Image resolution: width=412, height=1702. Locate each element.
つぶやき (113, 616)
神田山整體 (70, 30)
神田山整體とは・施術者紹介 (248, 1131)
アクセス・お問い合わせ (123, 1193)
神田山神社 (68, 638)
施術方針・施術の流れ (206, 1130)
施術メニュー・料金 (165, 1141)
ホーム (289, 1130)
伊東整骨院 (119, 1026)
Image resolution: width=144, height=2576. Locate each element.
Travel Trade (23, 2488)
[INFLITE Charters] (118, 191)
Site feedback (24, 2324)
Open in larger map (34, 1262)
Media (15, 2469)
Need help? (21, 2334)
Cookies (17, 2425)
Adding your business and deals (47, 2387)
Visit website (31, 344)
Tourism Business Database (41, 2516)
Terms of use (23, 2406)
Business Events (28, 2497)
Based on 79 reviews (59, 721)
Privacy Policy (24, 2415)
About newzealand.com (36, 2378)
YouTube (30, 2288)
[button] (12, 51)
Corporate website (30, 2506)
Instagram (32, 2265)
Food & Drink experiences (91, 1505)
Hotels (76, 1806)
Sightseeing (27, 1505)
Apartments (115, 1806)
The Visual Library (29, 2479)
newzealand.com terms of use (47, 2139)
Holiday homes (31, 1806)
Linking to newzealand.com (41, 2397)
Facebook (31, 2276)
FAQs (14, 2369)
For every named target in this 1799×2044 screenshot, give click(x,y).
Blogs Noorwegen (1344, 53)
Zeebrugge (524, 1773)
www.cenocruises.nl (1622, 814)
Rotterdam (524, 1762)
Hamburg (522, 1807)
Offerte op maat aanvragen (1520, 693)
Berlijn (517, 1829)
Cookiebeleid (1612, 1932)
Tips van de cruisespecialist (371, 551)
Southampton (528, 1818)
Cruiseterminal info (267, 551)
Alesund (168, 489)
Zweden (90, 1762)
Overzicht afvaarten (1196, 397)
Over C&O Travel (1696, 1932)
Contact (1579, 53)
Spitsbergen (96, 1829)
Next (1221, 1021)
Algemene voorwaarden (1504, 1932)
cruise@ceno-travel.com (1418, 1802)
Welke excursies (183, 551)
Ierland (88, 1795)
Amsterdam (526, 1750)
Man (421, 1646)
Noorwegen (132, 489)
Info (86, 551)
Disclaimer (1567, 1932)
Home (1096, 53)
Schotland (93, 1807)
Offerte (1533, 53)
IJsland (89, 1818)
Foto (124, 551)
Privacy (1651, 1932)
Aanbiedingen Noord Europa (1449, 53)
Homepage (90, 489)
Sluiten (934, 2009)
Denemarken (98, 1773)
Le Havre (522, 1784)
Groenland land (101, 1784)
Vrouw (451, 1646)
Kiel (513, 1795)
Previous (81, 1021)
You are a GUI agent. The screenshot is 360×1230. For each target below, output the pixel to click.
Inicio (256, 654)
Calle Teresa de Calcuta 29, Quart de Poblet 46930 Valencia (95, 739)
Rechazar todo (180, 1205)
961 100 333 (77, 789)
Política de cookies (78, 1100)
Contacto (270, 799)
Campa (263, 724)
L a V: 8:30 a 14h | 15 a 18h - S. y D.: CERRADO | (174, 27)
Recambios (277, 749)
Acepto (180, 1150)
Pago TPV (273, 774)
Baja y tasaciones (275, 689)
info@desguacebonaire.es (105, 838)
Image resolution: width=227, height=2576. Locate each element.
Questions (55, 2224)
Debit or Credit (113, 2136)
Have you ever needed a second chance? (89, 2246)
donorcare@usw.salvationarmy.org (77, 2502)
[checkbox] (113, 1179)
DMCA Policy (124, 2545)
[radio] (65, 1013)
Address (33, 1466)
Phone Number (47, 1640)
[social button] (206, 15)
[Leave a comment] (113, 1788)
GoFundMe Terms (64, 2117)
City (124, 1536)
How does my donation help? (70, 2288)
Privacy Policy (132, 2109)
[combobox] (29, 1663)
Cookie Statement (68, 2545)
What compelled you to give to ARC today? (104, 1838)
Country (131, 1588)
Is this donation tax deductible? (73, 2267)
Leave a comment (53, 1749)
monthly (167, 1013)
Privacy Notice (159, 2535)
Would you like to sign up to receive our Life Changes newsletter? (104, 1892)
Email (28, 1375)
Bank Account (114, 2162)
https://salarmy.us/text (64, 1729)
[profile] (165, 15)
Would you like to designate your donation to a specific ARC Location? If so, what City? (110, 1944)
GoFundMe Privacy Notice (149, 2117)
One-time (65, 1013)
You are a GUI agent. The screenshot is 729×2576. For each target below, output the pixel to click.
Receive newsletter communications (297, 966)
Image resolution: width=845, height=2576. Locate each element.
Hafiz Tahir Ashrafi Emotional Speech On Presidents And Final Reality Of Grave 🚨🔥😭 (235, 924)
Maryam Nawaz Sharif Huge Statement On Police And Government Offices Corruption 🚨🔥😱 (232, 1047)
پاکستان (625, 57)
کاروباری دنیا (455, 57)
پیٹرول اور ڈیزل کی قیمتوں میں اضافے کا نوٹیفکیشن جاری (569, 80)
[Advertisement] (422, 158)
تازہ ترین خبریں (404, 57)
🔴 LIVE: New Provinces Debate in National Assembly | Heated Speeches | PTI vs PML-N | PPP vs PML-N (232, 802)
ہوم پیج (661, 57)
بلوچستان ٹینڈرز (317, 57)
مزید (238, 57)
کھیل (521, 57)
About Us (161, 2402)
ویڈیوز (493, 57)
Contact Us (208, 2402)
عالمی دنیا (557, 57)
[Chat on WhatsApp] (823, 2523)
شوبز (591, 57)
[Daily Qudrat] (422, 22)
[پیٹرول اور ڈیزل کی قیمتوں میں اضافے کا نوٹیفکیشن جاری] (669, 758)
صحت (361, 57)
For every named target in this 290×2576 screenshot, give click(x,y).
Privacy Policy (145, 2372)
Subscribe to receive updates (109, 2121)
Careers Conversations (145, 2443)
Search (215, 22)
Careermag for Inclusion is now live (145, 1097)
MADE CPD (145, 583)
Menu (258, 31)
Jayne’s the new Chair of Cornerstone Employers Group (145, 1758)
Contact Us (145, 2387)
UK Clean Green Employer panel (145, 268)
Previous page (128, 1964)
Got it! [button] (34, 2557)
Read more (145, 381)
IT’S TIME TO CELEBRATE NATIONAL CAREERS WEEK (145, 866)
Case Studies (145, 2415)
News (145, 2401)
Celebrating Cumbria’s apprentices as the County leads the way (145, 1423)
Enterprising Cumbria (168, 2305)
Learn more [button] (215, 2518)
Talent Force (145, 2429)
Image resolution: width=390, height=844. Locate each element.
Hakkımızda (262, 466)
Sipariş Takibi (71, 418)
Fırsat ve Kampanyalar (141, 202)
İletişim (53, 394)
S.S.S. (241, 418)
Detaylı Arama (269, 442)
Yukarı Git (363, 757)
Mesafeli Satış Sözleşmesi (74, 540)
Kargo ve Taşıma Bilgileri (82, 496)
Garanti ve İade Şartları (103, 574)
==============================
In the answer, include exactly the lines from the line containing "Sipariş Takibi (71, 418)" through the end of the data, and nothing else.

# OUTPUT FOR THIS TASK
Sipariş Takibi (71, 418)
Fırsat ve Kampanyalar (141, 202)
İletişim (53, 394)
S.S.S. (241, 418)
Detaylı Arama (269, 442)
Yukarı Git (363, 757)
Mesafeli Satış Sözleşmesi (74, 540)
Kargo ve Taşıma Bilgileri (82, 496)
Garanti ve İade Şartları (103, 574)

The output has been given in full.